:: Task to carry out ::
Convert the items from the start through the line containing "I will point(128,20)." into a Markdown table with the columns No. and Text, one row per line, numbering each row and leaving out blank lines.
--- begin Entries provided ---
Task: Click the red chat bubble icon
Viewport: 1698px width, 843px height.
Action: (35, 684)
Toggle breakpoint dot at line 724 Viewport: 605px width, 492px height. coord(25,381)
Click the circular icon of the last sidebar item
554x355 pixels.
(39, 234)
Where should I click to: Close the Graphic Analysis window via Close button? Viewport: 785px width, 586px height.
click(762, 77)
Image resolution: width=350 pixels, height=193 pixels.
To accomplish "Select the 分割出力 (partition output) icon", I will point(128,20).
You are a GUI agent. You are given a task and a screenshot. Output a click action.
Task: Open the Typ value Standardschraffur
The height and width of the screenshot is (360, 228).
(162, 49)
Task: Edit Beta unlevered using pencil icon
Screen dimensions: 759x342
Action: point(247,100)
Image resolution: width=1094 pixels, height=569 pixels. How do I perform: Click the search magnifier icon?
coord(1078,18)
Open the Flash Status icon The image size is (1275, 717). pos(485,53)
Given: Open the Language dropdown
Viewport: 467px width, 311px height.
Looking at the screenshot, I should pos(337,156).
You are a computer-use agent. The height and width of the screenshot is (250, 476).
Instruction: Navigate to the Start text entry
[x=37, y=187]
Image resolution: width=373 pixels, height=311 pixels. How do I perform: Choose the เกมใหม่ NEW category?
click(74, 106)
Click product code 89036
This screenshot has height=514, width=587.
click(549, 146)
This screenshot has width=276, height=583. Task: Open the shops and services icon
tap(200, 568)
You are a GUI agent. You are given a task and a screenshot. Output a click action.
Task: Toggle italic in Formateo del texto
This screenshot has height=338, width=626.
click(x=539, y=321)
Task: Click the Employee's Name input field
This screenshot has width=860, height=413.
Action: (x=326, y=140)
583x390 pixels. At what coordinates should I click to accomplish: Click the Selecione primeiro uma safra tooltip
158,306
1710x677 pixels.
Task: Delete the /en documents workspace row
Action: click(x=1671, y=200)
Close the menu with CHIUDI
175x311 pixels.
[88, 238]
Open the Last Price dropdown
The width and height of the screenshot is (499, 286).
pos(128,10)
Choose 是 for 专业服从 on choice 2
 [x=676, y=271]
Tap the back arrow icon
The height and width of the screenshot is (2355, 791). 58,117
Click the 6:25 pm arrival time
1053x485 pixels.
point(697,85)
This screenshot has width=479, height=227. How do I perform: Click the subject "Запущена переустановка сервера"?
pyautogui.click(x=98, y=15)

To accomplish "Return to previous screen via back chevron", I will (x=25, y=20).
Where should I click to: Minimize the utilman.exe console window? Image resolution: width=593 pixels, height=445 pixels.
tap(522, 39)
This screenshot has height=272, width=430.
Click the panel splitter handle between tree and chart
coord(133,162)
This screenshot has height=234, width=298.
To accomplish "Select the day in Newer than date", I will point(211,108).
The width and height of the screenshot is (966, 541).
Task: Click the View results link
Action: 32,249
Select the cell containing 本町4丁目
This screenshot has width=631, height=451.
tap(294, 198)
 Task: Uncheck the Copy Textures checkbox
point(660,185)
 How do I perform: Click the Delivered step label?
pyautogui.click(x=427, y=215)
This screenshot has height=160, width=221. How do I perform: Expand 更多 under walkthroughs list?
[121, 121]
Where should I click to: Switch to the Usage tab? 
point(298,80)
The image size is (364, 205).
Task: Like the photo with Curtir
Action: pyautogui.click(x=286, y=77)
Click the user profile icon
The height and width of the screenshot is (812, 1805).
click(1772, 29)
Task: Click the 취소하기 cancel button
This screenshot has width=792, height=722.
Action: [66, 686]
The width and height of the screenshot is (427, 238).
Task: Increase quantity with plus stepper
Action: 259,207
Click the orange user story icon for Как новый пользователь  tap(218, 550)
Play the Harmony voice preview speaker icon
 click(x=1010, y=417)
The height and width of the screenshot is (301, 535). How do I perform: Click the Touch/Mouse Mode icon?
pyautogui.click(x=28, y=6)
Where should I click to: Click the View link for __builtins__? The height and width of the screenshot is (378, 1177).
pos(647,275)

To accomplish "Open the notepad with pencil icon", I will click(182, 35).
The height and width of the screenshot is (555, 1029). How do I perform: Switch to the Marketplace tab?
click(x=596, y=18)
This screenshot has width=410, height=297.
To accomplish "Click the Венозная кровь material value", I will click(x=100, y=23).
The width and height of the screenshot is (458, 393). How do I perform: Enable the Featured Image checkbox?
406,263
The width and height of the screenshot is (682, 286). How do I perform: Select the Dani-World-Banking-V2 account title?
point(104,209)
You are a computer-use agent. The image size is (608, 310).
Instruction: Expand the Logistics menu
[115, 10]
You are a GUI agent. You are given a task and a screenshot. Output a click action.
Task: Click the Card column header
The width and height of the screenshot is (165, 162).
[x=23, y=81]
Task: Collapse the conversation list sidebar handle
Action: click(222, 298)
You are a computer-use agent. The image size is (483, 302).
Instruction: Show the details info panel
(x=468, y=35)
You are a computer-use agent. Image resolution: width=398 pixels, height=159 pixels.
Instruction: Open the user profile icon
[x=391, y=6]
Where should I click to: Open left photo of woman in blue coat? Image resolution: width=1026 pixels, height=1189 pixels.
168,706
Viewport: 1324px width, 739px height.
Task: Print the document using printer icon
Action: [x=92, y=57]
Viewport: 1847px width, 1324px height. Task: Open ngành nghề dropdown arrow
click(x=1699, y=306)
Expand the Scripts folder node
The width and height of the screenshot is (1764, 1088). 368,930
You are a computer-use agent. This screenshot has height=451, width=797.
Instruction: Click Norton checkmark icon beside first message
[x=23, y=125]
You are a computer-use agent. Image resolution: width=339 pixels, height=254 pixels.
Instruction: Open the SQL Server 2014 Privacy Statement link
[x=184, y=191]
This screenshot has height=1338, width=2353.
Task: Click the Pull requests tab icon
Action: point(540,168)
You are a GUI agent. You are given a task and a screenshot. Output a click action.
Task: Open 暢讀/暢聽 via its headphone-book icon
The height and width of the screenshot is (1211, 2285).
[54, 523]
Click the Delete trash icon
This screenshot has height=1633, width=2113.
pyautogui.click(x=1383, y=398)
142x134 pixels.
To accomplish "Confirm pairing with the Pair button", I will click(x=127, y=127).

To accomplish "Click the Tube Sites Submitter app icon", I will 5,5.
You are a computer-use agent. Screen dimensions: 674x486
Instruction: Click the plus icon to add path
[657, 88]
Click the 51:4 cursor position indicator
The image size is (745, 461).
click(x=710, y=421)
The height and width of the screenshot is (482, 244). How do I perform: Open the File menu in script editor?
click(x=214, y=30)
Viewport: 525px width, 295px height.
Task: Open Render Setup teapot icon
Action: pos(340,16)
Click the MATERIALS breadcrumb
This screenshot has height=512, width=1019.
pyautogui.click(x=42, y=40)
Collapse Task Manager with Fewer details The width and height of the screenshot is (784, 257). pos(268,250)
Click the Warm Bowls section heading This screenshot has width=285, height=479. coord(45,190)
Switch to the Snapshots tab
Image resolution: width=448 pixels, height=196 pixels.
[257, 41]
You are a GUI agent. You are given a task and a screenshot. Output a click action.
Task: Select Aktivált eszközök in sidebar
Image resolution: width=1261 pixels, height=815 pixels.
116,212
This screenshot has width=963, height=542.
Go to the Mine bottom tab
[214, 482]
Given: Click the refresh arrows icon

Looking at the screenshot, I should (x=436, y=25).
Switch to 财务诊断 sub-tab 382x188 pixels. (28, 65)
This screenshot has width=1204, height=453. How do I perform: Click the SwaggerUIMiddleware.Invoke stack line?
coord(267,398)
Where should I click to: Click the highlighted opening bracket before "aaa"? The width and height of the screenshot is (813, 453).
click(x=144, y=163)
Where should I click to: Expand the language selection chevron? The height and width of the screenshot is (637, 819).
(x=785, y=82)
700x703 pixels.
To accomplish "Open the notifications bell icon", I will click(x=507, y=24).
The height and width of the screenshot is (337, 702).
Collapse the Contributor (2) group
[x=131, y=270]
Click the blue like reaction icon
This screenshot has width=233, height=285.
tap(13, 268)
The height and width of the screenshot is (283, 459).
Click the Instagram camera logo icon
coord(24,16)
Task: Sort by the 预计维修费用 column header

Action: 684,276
--- end Entries provided ---
:: Task answer ::
| No. | Text |
|---|---|
| 1 | Task: Click the red chat bubble icon |
| 2 | Viewport: 1698px width, 843px height. |
| 3 | Action: (35, 684) |
| 4 | Toggle breakpoint dot at line 724 Viewport: 605px width, 492px height. coord(25,381) |
| 5 | Click the circular icon of the last sidebar item |
| 6 | 554x355 pixels. |
| 7 | (39, 234) |
| 8 | Where should I click to: Close the Graphic Analysis window via Close button? Viewport: 785px width, 586px height. |
| 9 | click(762, 77) |
| 10 | Image resolution: width=350 pixels, height=193 pixels. |
| 11 | To accomplish "Select the 分割出力 (partition output) icon", I will point(128,20). |